== EXCERPTED RECORDS ==

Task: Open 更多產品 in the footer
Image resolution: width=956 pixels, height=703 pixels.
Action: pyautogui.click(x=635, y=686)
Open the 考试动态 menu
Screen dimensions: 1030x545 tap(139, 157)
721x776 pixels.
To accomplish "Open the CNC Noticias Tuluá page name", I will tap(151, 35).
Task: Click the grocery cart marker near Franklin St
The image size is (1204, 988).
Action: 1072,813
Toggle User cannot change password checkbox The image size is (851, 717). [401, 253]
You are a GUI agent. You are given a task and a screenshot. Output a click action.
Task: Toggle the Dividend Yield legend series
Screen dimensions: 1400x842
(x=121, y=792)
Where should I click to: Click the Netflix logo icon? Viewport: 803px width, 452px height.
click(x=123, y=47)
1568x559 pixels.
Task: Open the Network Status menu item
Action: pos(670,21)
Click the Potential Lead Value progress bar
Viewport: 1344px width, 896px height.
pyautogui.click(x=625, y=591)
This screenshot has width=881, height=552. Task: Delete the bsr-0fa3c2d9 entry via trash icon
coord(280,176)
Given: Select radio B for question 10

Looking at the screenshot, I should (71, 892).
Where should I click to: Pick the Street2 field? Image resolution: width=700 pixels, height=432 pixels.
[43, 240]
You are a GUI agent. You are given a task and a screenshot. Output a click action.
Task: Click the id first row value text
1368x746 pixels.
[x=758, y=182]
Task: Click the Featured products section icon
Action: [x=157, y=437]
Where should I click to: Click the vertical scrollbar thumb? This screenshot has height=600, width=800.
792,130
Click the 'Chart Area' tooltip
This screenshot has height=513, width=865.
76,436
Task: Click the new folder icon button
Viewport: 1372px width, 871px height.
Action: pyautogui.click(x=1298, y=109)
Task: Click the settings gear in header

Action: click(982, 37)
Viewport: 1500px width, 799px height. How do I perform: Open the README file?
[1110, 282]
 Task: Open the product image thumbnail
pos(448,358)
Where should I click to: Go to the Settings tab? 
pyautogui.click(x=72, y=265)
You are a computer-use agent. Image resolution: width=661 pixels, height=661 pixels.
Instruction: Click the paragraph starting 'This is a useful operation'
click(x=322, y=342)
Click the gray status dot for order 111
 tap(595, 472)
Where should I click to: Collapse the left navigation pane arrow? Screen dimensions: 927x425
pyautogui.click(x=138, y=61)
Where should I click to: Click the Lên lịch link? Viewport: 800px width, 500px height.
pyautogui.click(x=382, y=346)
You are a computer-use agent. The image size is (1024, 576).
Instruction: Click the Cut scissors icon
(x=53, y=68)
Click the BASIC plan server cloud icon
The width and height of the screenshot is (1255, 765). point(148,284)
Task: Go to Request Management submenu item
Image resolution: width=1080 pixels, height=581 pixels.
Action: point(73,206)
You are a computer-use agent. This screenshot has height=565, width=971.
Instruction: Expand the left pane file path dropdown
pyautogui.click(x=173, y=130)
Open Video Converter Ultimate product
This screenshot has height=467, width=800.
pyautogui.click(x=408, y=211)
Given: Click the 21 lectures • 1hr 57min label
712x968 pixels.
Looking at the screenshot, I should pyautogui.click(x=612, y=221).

===

TASK DESCRIPTION:
Once you find the line with "Viewport: 1372px width, 871px height." in the entries above, output it and each line after it up to and including the line with "Given: Click the", and nothing else.

TASK RESULT:
Viewport: 1372px width, 871px height.
Action: pyautogui.click(x=1298, y=109)
Task: Click the settings gear in header

Action: click(982, 37)
Viewport: 1500px width, 799px height. How do I perform: Open the README file?
[1110, 282]
 Task: Open the product image thumbnail
pos(448,358)
Where should I click to: Go to the Settings tab? 
pyautogui.click(x=72, y=265)
You are a computer-use agent. Image resolution: width=661 pixels, height=661 pixels.
Instruction: Click the paragraph starting 'This is a useful operation'
click(x=322, y=342)
Click the gray status dot for order 111
 tap(595, 472)
Where should I click to: Collapse the left navigation pane arrow? Screen dimensions: 927x425
pyautogui.click(x=138, y=61)
Where should I click to: Click the Lên lịch link? Viewport: 800px width, 500px height.
pyautogui.click(x=382, y=346)
You are a computer-use agent. The image size is (1024, 576).
Instruction: Click the Cut scissors icon
(x=53, y=68)
Click the BASIC plan server cloud icon
The width and height of the screenshot is (1255, 765). point(148,284)
Task: Go to Request Management submenu item
Image resolution: width=1080 pixels, height=581 pixels.
Action: point(73,206)
You are a computer-use agent. This screenshot has height=565, width=971.
Instruction: Expand the left pane file path dropdown
pyautogui.click(x=173, y=130)
Open Video Converter Ultimate product
This screenshot has height=467, width=800.
pyautogui.click(x=408, y=211)
Given: Click the 21 lectures • 1hr 57min label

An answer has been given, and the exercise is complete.